Selected extract -
[START]

Chunky equals noisy.


Agree. Unpleasant on the road.

Slicks equals accidents ad injury. Great in theory, but the theory
doesn't cover dirt, gravel, etc.
The compromise is something with a centre ridge and moderate bumps on
the sides.


Probably better to get the type with centre ridge and cut-in off centre, rather
than something with bumps off centre. If you're hardly ever off road, the
cut-in types means far less likely to slip and fall on corners.

Shirley Nott.

What size tyres will the rim accept? You certainly wouldn't need the
2.25" stuff or maybe even the 1.75"(yes, it is a while since I've
purchased new stuff).


They are still called 1.75" and 2.25". Go 1.75"

I haven't encountered anything which has been an issue for my roadie
to date, I would have thought that anything a roadie can handle on
slick roadie tires should be just as easily handled by a mountain bike
on slicks... no?

The current tires are 1.75". Never having ridden a mountain bike
before I couldn't tell you what range of thicknesses would work, in
fact that was something I was hoping aus.bicycles could tell me. I
just measured the rims with a ruler and they seem to be about 25mm.

[END]

Direction A -
Answer these questions about the tire discussion:
(i) What tread is described as the compromise?
(ii) What tire size does one reply recommend?
(iii) About how wide did the rims measure with a ruler?

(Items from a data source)
[START]

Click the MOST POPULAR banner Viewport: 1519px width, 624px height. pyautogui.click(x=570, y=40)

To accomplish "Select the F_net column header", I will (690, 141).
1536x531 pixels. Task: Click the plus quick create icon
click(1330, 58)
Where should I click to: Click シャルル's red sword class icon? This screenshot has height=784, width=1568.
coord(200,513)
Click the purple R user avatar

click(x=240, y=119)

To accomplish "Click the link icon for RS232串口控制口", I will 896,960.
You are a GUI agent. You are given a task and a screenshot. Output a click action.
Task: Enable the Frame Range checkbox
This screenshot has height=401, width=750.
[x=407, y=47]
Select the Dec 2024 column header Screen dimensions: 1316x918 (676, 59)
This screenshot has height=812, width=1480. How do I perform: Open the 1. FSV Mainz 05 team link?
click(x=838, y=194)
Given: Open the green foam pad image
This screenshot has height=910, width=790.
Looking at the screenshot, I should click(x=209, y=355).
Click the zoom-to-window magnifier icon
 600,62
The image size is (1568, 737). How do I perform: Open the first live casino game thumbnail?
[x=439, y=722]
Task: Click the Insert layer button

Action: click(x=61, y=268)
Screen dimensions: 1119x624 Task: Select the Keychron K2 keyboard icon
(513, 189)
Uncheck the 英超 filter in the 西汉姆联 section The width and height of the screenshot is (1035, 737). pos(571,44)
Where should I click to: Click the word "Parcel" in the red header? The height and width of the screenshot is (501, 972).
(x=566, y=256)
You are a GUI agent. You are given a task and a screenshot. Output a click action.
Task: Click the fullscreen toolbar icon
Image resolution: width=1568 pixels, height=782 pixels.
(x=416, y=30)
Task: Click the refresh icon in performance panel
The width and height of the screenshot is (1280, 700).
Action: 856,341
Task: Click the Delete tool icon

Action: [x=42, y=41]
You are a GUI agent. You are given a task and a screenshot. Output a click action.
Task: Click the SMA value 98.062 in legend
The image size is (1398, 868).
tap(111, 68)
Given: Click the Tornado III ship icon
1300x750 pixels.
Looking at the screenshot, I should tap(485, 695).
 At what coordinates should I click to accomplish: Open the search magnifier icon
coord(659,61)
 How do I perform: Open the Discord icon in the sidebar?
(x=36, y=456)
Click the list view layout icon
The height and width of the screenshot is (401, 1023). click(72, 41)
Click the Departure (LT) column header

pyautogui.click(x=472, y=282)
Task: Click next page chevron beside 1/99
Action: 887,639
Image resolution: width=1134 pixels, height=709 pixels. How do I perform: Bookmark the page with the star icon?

[END]

Direction B -
In the entries, edit the lines from the one containing "Task: Click the Delete tool icon" through the final line, changing "icon" to "button" and leaving everything else untouched. Return only those lines.

Correct result A -
(i) Something with a center ridge and moderate bumps on the sides.
(ii) 1.75".
(iii) About 25mm.

Correct result B -
Task: Click the Delete tool button

Action: [x=42, y=41]
You are a GUI agent. You are given a task and a screenshot. Output a click action.
Task: Click the SMA value 98.062 in legend
The image size is (1398, 868).
tap(111, 68)
Given: Click the Tornado III ship button
1300x750 pixels.
Looking at the screenshot, I should tap(485, 695).
 At what coordinates should I click to accomplish: Open the search magnifier button
coord(659,61)
 How do I perform: Open the Discord button in the sidebar?
(x=36, y=456)
Click the list view layout button
The height and width of the screenshot is (401, 1023). click(72, 41)
Click the Departure (LT) column header

pyautogui.click(x=472, y=282)
Task: Click next page chevron beside 1/99
Action: 887,639
Image resolution: width=1134 pixels, height=709 pixels. How do I perform: Bookmark the page with the star button?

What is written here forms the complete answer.